Viele Bürger meinen heute, die Aufbereitung der NS Zeit sei abgeschlossen, wobei vielleicht diese erst jetzt mit großem zeitlichen Abstand umfassend möglich ist!
So etwas passiert nie wieder!
Was eigentlich?
Ist heutzutage jedem klar und bewusst, was damals geschehen ist – und warum? Und wie das Erstarken radikaler Kräfte in Zeiten der Krise vermieden werden kann?
Da es zu den genannten Entwicklungen kommt, darf dies bezweifelt werden. Es ist zunächst unerheblich, welche Ideologie hinter der Gewalt steht, und ob sie von innen oder von außen kommt.
Müssen sich Grausamkeiten der Geschichte immer wiederholen? Reicht es nicht, dass sich alle mit der Geschichte beschäftigen und erkennen, dass Gewalt und Krieg nie Lösung sind, sondern immer größtes Leid und Elend verursachen, die dunkelsten Seiten des Menschen aktivieren?
Aber so einfach ist das nicht.
In der heutigen sehr komplexen Zeit sind viele Menschen verunsichert. Sie haben das Gefühl, die vielfachen Einflüsse, die ihr Leben bestimmen, nicht mehr im Griff zu haben. Einige von ihnen machen denselben Fehler, der auch von früheren Generationen gemacht wurde. Wegen diffusen Existenzängsten sucht man sich einen Sündenbock und verfällt dem Hass. In den vergangenen Monaten richtete sich der Hass gegen Islamisten; und friedliche Muslime wurden sogleich mit in einen Topf geworfen.
Viele Menschen in Deutschland verstehen den Islam nicht. Statt sich mit dieser Kultur auseinander zu setzen, entwickeln sie lieber eine lähmende Angst.

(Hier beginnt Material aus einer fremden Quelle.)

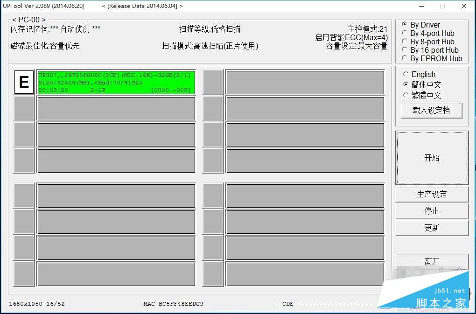The height and width of the screenshot is (314, 476).
Task: Click the green progress display for drive E
Action: [x=116, y=82]
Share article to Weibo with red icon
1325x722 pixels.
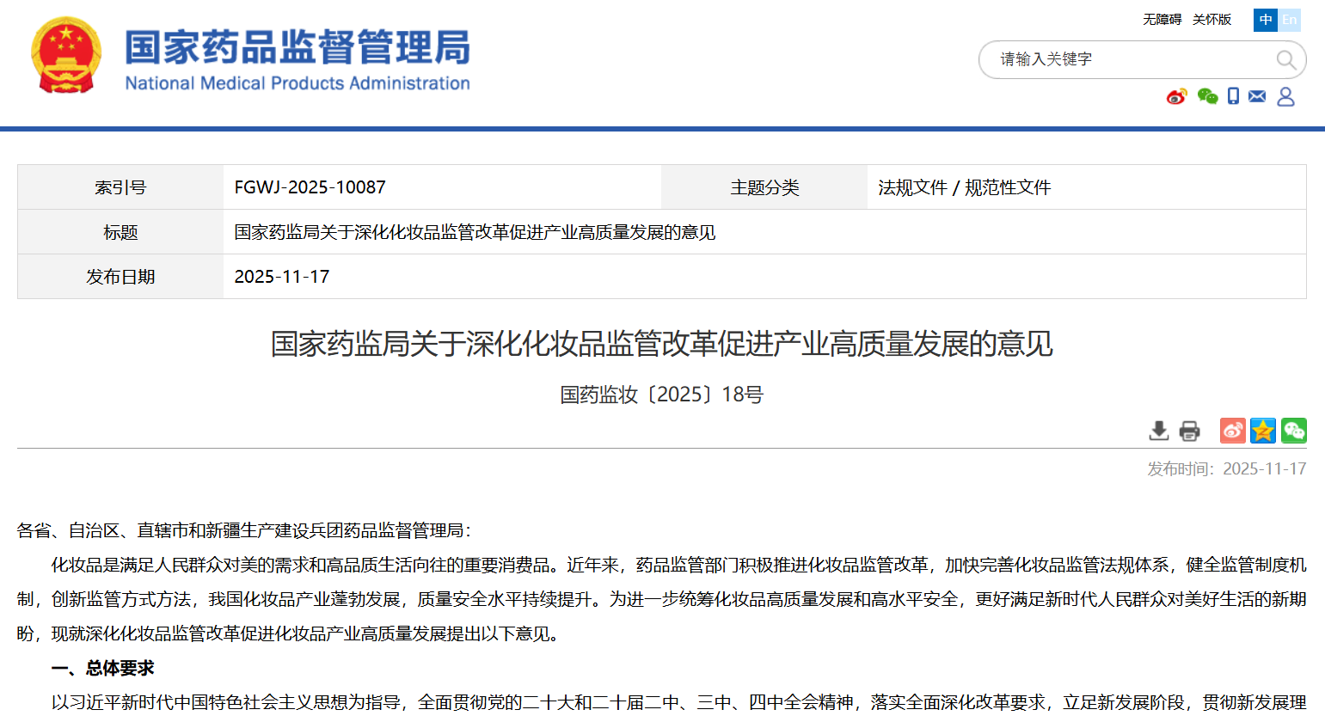point(1232,431)
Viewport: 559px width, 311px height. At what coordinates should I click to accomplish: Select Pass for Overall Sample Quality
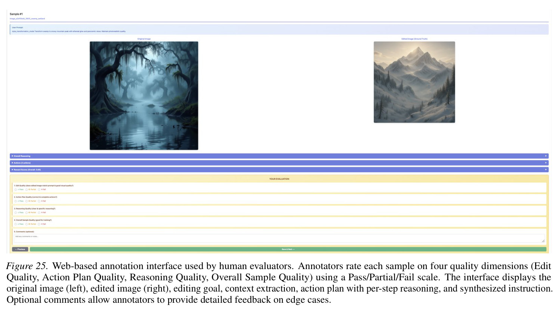tap(16, 224)
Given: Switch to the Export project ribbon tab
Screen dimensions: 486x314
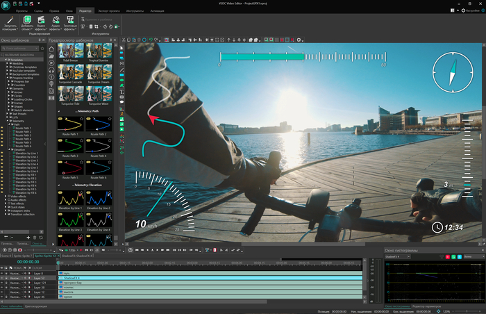Looking at the screenshot, I should click(x=109, y=11).
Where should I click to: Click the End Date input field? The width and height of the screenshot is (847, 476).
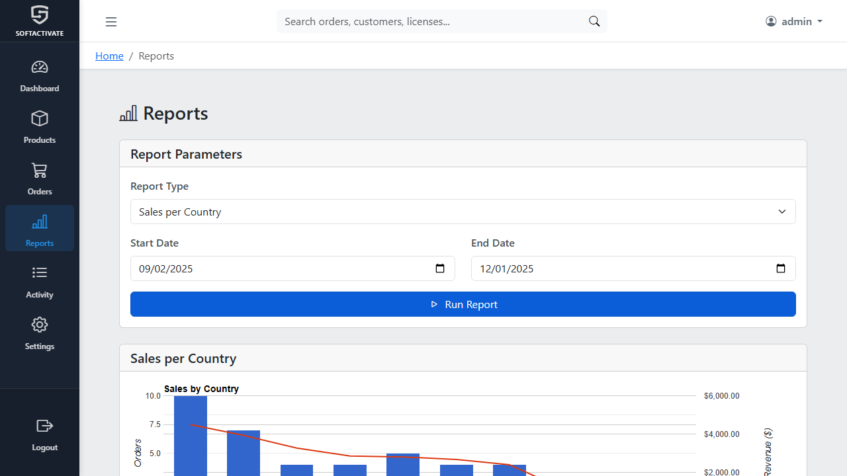(x=619, y=268)
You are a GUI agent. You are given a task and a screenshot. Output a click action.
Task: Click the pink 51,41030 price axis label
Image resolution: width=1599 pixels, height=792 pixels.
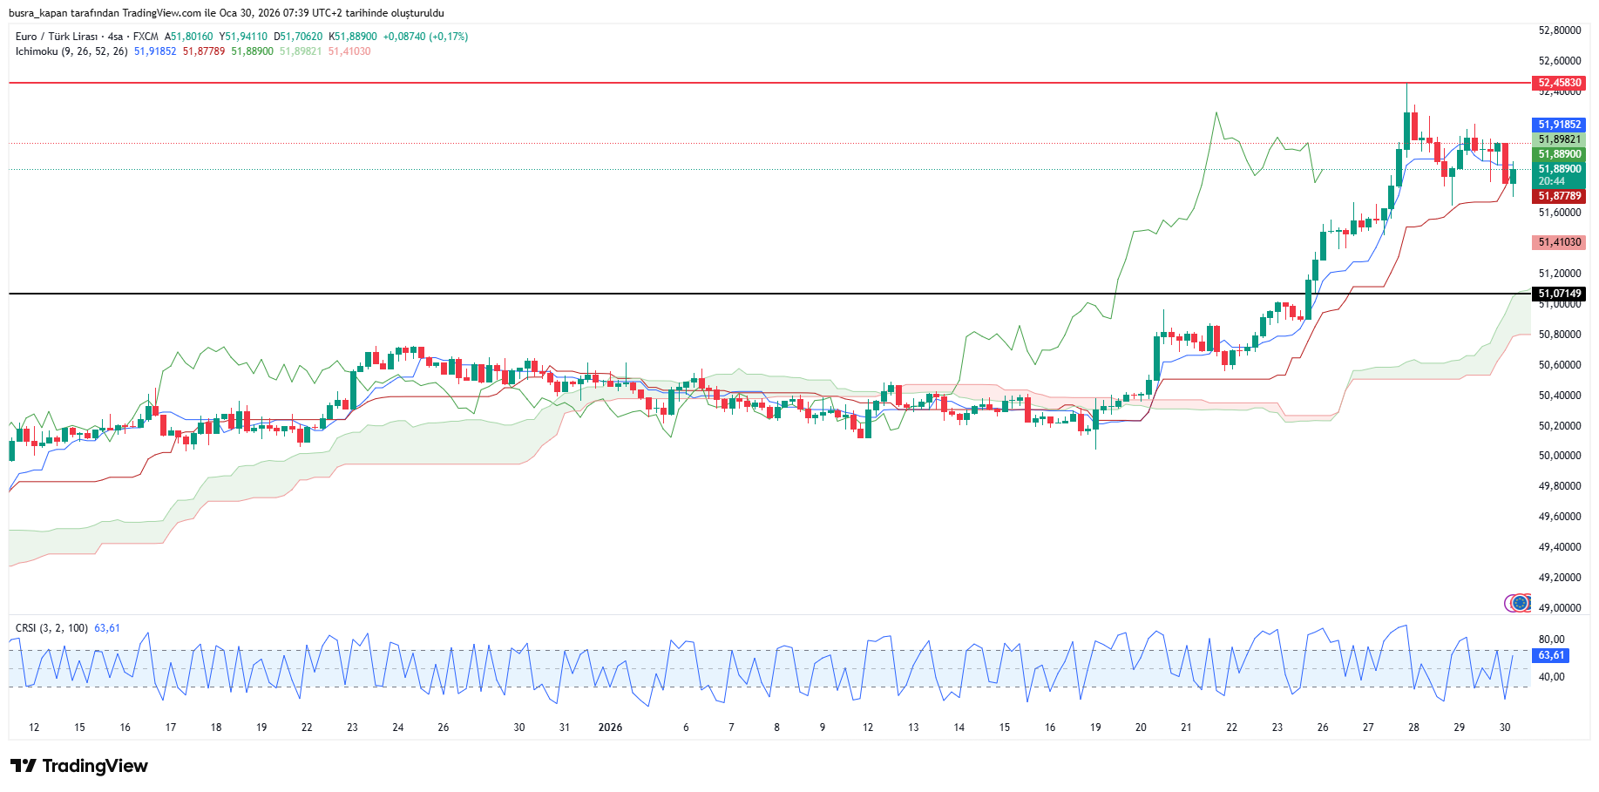tap(1558, 242)
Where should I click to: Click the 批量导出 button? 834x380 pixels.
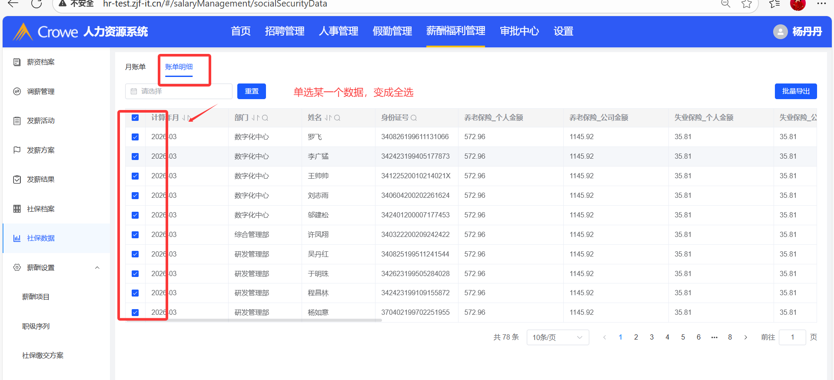point(795,91)
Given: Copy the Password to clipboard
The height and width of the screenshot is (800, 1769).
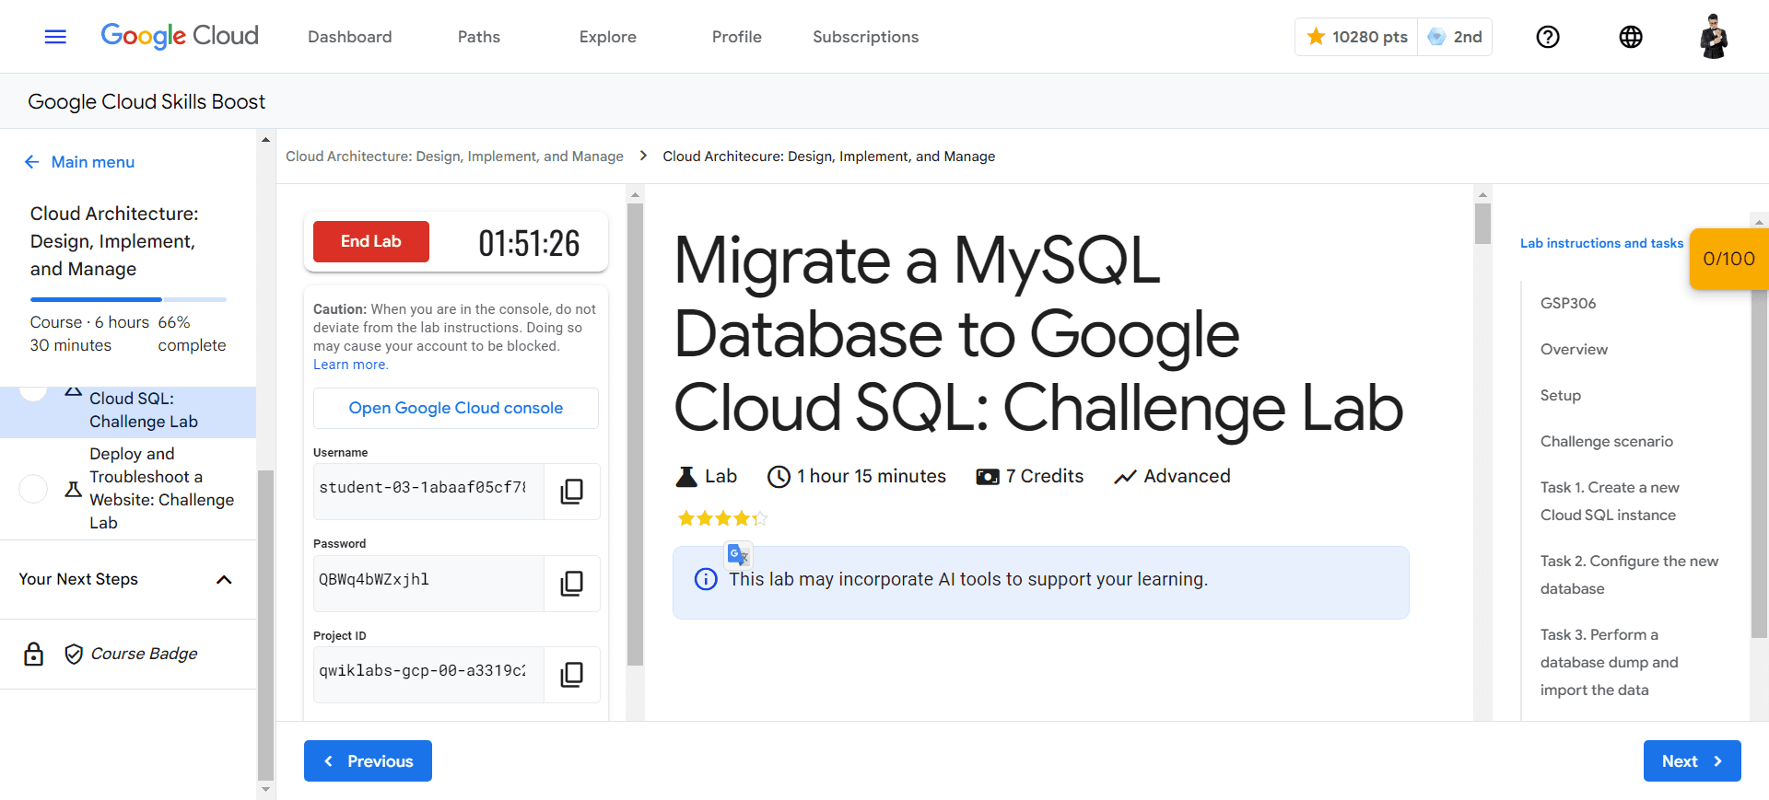Looking at the screenshot, I should click(x=571, y=583).
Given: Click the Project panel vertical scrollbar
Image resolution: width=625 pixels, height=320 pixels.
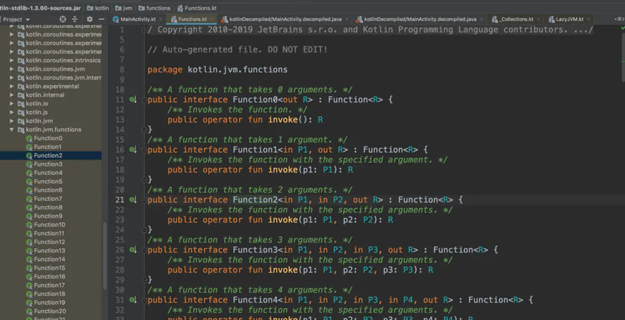Looking at the screenshot, I should pyautogui.click(x=104, y=253).
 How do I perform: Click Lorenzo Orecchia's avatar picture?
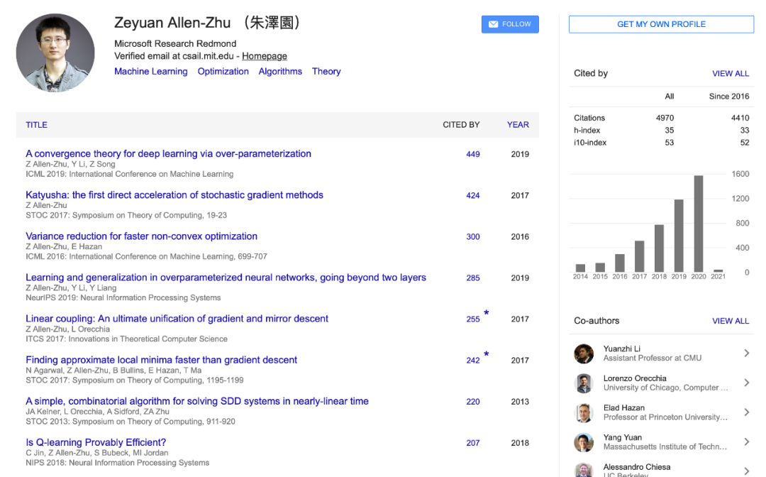click(584, 383)
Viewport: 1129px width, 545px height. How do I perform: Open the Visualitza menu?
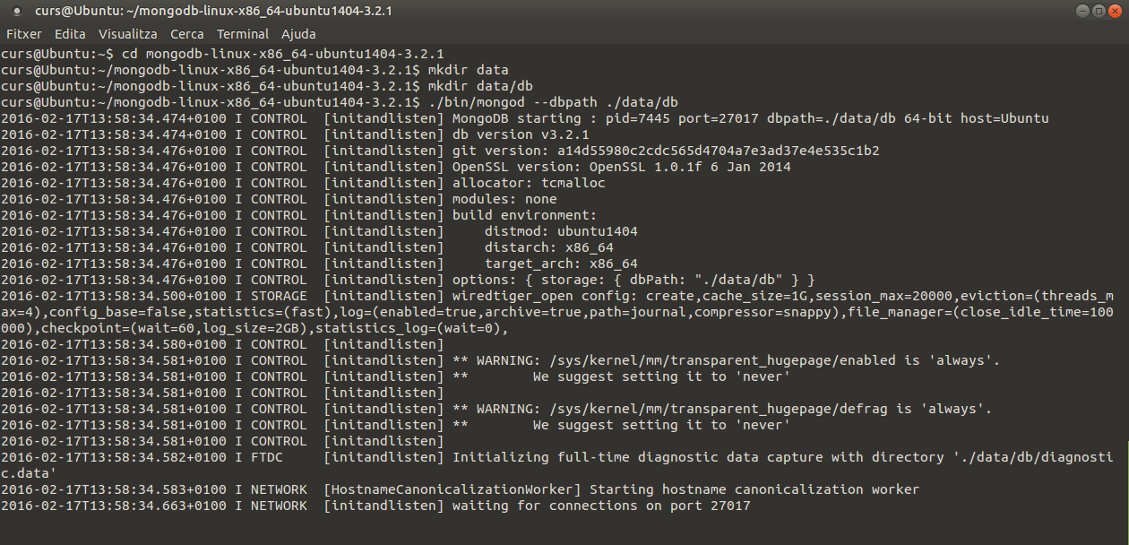click(127, 34)
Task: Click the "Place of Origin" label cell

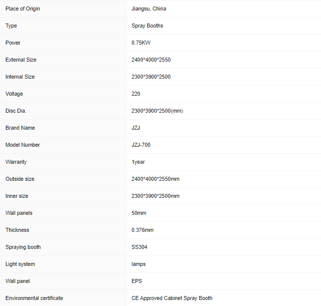Action: click(23, 9)
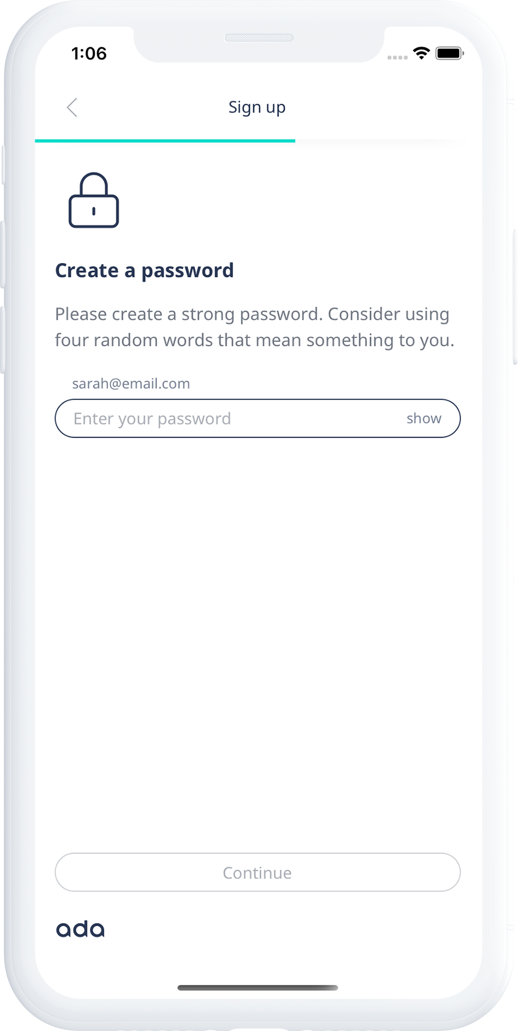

Es sind sehr komplexe, vielschichtige und unübersichtliche Zeiten. Globale Einflüsse bestimmen unser Leben. Was tun?
Einfache Lösungen für schwierige gesellschaftliche Herausforderungen gibt es nicht. Erstaunlich, dass doch viele Menschen danach streben.
Ein Blick nach innen, ein Innehalten wäre ein Anfang.
Die Geschichte zeigt, dass raffinierte Manipulatoren Individuen und vor allem Massen in beliebige Richtungen steuern können. Insbesondere in Krisenzeiten! Dazu lieferte Hitler ausführliche Hinweise und ‚Techniken’. Es hilft aber der gesunde Menschenverstand, um dem Widerstand zu bieten. Ebenso die Verantwortung des Einzelnen für sich, seine Lieben und die Gesellschaft. Skrupellose Menschenfänger arbeiten nicht nur mit plumpen Parolen, sie versuchen das Unbewusste anzusprechen und Emotionen zu erzeugen. Gut, wenn man vorbereitet ist und seinen Standpunkt in einer gerechten und friedlichen Welt, die Hass und Ausgrenzung keine Chance bietet, gefestigt hat. Dann ist es unmöglich für einen Hetzer, das Böse zu aktivieren.
Man braucht eigentlich nur darüber nachzudenken.
Ein Massenmörder, der größte Verbrecher, der sich an der Menschheit vergangen hat, ein skrupelloser Diktator schrieb über seine Motive ein Buch, bevor er zuschlug.
Eine historische Rarität mit der sich ein jeder beschäftigen sollte.